March 20 2012
New York Mayor Michael Bloomberg is many things: wealthy, powerful, annoying, hypocritical, smug, and of course, liberal.
Now, we can add cruel to the list of descriptors.
This week, New York writer Jeff Stier broke a somewhat hard-to-believe story in the New York Post revealing that Mayor Bloomberg has ordered food donations to all government-run homeless shelters and soup kitchens be blocked. Why? Because Bloomberg’s food police can’t assess the nutrition value of the donated food.
There are so many things wrong with this new policy; it’s really hard to know where to start.
First, what does this say about Bloomberg’s opinion of New Yorkers and the good people who drop off food to these food banks and homeless shelters? Clearly, if you’re kind-enough to take the time to donate food to a homeless shelter, you can be trusted to drop off food with at least a modicum of nutrition.
Secondly, let’s examine that issue of nutrition. Does anyone really think the lack of leafy greens and a multi-vitamin are the greatest problems facing the homeless? Does anyone reasonably believe that it’s their lack of spa food that keeps them from finding a permanent home, a stable job and some measure of self-sufficiency?
As Steir points out in his New York Post piece, most of the people who rely on these shelters and soup kitchens are elderly individuals who have suffered from years of drug and alcohol abuse. We also know that many homeless people suffer from crippling mental health issues. While no one is suggesting the nutrition needs of these individuals be ignored, their much more critical health needs certainly paints the banning of unchecked food donations as a bit extreme.

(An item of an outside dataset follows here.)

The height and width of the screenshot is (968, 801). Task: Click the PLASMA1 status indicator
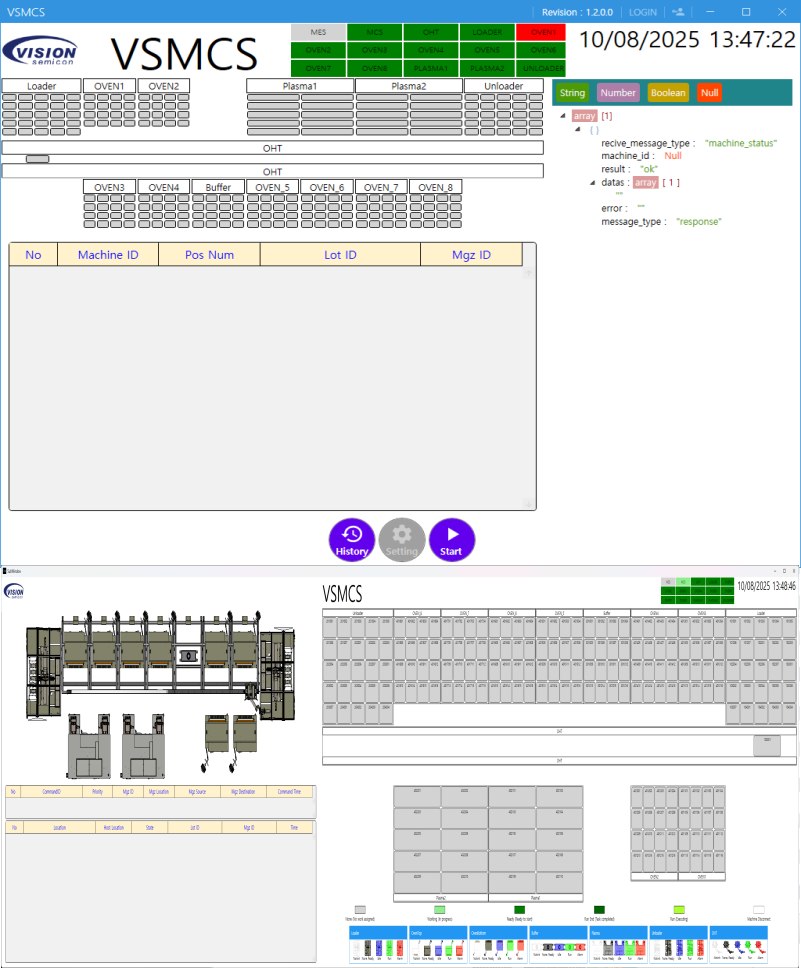430,68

But an even more important issue arises with this sort of government meddling. How will these government policies that outright ban private food donations to homeless shelters and soup kitchens impact the charitable inclinations of Americans? Americans are extremely charitable people. In fact, according to a global survey conducted last year, Americans give more to help others than the residents of 152 other countries.
Will policies like this change that?
Bloomberg’s new DON’T DONATE policy sends a very clear anti-volunteer and anti-giving message. And, it’s just plain rude. It tells New Yorkers (and all Americans) that they can’t be trusted and that their efforts aren’t needed.
But the most corrosive part of Bloomberg’s policy is that it tells people that they need not bother because the government will take care of it and the government will do it better.